WHAT IS ASKED
Tally the lines in the rows below that contain the word "dark", and give only the number.

[Stored records]
-*-

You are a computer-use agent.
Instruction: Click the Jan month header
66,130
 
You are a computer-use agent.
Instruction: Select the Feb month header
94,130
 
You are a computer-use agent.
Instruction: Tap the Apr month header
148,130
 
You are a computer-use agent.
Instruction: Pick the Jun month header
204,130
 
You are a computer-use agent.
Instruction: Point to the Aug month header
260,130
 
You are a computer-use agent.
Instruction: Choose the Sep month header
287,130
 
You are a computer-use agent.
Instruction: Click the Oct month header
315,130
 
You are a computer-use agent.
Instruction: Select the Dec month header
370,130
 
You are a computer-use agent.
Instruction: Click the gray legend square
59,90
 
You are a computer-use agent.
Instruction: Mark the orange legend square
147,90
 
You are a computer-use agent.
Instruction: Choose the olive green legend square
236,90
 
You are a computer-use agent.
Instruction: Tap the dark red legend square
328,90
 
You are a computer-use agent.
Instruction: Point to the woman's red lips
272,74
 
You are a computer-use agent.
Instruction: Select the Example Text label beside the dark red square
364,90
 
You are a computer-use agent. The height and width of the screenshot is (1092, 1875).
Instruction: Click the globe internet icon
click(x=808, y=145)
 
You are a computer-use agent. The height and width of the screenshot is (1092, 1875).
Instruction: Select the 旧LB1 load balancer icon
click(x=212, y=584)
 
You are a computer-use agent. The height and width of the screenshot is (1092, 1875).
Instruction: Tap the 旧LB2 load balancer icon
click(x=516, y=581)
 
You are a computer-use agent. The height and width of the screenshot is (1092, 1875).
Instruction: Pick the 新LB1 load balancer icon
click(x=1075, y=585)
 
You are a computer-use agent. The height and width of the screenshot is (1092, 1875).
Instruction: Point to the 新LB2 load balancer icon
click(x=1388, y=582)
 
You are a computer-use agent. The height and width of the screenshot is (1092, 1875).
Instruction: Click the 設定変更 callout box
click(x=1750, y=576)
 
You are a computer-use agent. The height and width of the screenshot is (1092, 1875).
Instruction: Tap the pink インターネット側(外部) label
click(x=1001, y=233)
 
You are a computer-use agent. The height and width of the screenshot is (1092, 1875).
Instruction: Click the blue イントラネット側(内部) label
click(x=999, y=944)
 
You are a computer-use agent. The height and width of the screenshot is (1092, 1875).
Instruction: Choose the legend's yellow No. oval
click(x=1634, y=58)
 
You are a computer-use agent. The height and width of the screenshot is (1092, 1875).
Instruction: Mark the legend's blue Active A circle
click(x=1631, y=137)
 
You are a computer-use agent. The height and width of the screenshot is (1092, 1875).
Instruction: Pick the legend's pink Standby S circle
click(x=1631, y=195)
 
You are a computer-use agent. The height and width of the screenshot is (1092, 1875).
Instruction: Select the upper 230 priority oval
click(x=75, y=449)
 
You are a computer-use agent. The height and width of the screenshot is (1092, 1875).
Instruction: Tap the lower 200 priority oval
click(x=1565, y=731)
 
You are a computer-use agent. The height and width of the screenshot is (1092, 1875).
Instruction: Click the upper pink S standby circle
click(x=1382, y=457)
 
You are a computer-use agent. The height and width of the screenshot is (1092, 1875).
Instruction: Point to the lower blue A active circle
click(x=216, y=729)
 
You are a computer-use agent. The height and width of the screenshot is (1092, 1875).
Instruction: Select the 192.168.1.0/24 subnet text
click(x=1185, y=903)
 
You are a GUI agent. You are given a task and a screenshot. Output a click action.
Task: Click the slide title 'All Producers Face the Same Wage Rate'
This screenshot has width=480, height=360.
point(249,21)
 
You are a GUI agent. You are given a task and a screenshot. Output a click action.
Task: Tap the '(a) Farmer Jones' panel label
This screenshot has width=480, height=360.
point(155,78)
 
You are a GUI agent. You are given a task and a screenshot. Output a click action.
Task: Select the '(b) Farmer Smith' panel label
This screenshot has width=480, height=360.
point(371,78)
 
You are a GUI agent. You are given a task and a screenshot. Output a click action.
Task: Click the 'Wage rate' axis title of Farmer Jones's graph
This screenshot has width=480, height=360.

-*-

THE OUTPUT
2